Sonya had actually chosen Harte over him.
He’d promised her he’d keep her safe, and then he’d thrown her overboard into her own version of hell. In his defense, he’d had every intention of helping her in the water, knowing she’d be panicked, but then something had hit him, a piece of shrapnel from the pipe bomb most likely. The last thing he remembered was Sonya saving his sorry ass.
He’d bullied his way onto her boat and his own actions had set off a psycho. He’d known this whole mess had been tied to a Harte. He’d just been looking at the wrong Harte.
Why was that?
The answer was a bitter pill. Because he’d wanted Aidan Harte to be guilty, then he wouldn’t be competition. He’d be imprisoned. Garrett had done exactly what Skip had feared he would do. Let his feelings for Sonya interfere with his ability to do his job and she’d almost died because of it. Hell, he’d be dead, too, if
it wasn’t for Aidan.
Wasn’t that hard to swallow.
“How you doing, Garrett?” Peter asked from the bow where he stood, holding onto the painter’s rope, balancing on the balls of his feet, while Wes drove the skiff full out, flying over the waves.
Other than his breaking heart, pounding head, and nauseous stomach, he was dandy. “Fine,” he answered, just as the skiff hit the trough of a wave and banged him hard enough to see stars. Probably the ones laughing at him earlier.
“Sorry about that,” Wes said. “Hold on, we’re almost there.”

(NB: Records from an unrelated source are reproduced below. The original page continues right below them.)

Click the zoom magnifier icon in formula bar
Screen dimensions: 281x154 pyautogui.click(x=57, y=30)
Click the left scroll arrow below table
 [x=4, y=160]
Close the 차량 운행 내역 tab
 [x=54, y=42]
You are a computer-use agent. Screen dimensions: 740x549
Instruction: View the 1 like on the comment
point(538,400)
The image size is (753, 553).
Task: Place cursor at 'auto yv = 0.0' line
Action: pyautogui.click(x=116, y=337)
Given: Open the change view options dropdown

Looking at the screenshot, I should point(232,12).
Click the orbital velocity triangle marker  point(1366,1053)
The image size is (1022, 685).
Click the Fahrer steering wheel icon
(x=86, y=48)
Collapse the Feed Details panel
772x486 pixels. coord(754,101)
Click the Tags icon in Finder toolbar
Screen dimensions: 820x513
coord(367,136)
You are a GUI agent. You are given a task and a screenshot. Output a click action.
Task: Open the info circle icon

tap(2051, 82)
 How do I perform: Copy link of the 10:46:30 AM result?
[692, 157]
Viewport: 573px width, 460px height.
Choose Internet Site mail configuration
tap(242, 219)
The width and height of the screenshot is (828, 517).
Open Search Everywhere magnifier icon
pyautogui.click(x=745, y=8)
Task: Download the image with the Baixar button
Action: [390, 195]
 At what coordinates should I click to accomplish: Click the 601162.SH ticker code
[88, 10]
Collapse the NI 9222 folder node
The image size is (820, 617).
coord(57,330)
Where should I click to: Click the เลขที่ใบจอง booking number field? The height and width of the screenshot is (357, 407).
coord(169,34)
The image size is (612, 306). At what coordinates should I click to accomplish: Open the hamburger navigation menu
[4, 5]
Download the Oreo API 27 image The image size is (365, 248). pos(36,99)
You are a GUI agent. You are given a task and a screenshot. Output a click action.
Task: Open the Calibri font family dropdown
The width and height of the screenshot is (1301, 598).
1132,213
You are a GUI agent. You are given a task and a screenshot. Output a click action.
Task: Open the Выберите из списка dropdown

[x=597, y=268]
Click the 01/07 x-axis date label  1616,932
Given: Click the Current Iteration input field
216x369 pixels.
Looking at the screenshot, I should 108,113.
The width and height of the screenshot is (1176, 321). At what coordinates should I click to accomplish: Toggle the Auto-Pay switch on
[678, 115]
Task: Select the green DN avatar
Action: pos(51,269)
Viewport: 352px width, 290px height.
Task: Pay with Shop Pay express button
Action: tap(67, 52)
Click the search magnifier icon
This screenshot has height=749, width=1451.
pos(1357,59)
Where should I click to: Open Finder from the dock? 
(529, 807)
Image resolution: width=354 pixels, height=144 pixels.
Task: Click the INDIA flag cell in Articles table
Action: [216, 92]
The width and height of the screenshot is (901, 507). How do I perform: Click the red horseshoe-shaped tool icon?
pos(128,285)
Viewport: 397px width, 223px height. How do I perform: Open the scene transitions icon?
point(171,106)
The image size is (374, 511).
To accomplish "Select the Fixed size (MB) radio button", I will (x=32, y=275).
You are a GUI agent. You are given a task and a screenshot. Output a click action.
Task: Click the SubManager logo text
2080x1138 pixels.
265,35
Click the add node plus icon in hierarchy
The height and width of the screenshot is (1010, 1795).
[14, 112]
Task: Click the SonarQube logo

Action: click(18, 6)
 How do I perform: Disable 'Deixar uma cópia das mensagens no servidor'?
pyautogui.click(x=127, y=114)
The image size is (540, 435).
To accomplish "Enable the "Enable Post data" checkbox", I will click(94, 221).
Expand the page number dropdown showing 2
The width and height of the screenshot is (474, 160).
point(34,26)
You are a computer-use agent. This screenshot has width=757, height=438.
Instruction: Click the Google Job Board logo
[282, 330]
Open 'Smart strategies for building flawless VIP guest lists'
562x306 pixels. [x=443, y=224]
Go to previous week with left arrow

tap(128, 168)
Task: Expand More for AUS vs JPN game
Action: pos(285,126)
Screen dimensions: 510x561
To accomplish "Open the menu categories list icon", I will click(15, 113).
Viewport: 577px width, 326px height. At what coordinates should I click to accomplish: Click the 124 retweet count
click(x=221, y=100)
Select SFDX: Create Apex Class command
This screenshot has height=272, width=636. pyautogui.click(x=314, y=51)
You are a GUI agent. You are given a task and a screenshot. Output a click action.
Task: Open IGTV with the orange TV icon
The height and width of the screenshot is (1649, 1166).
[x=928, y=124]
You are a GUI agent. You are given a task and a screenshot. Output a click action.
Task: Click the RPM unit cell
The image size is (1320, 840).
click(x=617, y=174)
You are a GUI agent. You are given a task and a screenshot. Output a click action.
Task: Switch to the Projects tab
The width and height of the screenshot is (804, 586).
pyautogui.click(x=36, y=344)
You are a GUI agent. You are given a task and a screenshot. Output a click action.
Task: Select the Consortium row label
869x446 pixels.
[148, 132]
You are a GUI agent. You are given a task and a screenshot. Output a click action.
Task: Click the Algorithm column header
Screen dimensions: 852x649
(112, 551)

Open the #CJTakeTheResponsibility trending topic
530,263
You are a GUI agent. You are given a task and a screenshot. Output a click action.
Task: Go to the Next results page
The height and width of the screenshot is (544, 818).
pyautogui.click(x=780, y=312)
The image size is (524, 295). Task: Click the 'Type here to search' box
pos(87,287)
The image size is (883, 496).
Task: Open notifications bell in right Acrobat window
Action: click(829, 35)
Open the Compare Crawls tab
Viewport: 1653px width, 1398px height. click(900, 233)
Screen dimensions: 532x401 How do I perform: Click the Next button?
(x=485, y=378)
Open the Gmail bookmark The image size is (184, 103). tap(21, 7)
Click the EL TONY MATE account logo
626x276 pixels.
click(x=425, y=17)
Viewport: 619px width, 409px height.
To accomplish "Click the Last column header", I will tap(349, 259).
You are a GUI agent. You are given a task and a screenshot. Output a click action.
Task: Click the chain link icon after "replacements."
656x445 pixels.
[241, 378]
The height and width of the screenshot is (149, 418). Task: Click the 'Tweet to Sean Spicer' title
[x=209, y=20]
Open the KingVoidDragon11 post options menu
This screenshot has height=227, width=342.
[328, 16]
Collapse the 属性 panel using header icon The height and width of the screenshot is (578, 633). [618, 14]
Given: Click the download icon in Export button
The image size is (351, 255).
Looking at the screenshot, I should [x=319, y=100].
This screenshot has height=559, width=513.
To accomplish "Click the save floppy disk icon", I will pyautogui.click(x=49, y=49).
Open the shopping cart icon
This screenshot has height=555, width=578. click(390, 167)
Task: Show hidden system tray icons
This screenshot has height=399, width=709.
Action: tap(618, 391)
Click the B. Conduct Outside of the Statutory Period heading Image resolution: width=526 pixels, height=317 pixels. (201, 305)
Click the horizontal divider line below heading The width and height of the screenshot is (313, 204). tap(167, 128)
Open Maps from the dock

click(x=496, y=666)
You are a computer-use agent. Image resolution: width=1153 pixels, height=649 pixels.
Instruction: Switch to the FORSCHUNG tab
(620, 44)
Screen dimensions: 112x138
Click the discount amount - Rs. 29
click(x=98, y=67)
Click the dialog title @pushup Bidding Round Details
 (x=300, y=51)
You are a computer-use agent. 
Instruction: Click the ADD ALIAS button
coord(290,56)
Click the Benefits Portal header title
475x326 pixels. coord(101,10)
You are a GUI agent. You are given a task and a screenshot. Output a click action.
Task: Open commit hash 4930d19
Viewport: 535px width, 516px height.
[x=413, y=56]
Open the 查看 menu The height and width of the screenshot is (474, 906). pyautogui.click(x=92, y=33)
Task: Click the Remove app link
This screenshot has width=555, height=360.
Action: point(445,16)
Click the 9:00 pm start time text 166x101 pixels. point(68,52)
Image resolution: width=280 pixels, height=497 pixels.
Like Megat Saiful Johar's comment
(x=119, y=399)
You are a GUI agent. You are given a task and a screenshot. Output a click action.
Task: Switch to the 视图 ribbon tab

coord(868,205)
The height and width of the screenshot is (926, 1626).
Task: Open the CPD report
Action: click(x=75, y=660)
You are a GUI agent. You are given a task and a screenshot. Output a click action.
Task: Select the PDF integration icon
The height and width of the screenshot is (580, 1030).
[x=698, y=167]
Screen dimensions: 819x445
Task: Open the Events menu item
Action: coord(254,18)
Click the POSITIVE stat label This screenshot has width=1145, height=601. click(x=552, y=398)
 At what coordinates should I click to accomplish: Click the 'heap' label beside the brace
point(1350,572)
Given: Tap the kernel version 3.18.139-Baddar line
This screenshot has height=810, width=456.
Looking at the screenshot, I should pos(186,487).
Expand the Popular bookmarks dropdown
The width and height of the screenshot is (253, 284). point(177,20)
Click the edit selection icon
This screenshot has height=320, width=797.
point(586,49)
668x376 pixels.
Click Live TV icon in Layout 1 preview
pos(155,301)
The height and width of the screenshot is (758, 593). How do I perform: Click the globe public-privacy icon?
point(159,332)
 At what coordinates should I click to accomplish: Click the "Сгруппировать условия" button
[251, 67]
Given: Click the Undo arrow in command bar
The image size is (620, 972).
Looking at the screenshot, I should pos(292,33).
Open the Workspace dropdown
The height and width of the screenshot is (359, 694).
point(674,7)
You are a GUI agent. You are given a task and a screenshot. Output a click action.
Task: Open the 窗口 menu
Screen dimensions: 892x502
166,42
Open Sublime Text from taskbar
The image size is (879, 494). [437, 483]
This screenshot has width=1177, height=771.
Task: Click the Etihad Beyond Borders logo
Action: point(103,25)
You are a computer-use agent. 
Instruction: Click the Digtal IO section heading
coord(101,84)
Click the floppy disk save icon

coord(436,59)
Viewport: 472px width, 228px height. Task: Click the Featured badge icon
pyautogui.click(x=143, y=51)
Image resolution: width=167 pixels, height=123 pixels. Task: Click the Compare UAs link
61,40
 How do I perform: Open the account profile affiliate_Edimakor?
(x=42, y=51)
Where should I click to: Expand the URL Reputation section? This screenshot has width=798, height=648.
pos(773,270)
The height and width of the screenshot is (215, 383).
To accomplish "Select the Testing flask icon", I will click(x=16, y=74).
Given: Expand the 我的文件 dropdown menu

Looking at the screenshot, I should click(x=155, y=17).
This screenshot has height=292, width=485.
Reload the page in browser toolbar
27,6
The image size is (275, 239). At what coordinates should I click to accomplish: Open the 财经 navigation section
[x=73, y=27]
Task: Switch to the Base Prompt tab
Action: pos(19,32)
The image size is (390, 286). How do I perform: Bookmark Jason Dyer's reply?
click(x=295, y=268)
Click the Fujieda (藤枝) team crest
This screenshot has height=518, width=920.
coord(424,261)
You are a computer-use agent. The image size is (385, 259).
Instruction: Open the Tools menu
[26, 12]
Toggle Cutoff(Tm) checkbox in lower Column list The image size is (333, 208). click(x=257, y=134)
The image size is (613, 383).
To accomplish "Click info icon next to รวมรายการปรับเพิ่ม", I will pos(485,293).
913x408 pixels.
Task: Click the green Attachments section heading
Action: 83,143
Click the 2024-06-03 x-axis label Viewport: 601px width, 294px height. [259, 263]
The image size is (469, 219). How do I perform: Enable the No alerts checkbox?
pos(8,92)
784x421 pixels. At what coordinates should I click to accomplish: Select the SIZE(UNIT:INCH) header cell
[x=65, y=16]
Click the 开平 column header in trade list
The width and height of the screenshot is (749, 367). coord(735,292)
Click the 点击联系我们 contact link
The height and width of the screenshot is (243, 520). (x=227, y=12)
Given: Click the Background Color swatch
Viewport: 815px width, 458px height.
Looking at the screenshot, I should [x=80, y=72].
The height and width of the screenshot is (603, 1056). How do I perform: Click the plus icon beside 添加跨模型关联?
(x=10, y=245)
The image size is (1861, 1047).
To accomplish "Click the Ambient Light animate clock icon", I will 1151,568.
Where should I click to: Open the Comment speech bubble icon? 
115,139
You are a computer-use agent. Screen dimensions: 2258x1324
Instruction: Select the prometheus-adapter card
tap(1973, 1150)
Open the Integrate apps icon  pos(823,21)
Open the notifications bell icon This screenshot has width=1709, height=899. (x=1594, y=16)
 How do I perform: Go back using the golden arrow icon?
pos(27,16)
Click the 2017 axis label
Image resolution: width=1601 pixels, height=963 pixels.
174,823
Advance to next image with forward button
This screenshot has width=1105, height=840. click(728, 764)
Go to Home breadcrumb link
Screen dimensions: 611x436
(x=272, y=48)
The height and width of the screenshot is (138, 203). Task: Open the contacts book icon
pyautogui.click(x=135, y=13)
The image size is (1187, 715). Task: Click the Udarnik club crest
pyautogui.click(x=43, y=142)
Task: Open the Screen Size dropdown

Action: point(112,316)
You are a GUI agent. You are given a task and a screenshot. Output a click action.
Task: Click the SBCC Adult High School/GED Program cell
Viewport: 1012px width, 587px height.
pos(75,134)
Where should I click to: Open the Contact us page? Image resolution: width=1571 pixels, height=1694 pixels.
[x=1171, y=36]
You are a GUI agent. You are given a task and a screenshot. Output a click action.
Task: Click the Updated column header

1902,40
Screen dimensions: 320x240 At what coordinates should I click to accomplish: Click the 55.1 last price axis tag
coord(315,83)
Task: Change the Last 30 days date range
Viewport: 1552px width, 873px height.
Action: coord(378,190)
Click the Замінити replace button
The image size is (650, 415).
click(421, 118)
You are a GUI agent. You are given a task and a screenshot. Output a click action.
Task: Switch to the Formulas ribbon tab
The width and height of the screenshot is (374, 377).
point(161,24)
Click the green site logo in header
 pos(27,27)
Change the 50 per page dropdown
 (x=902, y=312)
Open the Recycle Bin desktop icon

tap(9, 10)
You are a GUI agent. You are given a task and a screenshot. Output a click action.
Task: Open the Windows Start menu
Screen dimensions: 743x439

Garrett didn’t care how many bangs he had to take as long as Wes got them to the camp fast. He’d taken too long at Wanda’s. The woman had demanded he be checked over for hypothermia, since he’d shown up in her Infirmary wet, naked, and shivering. She’d rustled up some baby blue scrubs, with little black bears on them for him to wear, and he’d promised to get them back to her. He still held the sleeping bag around him and was forever grateful that the rain had ceased to fall. For once in his life, he had no wish to be wet again any time soon.
“Wow,” Peter commented, standing straighter in the bow as they came into shore. “Looks like we’re having a party.”
Sure enough the place was lit up like a carnival. Troopers canvassed the area, flood lights becoming less effective with the weak sunrise coming up over the bluff. Garrett gingerly stood, holding onto the rail, and took in the scene, fighting the wave of dizziness that threatened to swamp him.
The RHIB was beached next to Aidan’s skiff, and Corte and Foster where bagging the body. Farther up the beach, Garrett made out Aidan, Nikolai, Judd, and Skip.
No sign of Sonya.
Bet Sonya was cursing him loud and angry about now, with troopers invading her camp. The alternative didn’t bear thinking about. Luckily it was still considered middle of the night and there wasn’t a fishing period until later that day, leaving the beach empty of spectators. At least Cranky’s dead body didn’t have the audience that Kendrick’s had.
Wes brought the skiff to shore, and Garrett climbed out into the surf, leaving Peter to help Wes tie up to the running line. He trudged toward the group sitting around the fire pit. He had a job to do. Something he should have been concentrating on instead of letting his emotions for Sonya cloud the reason he’d come to Bristol Bay.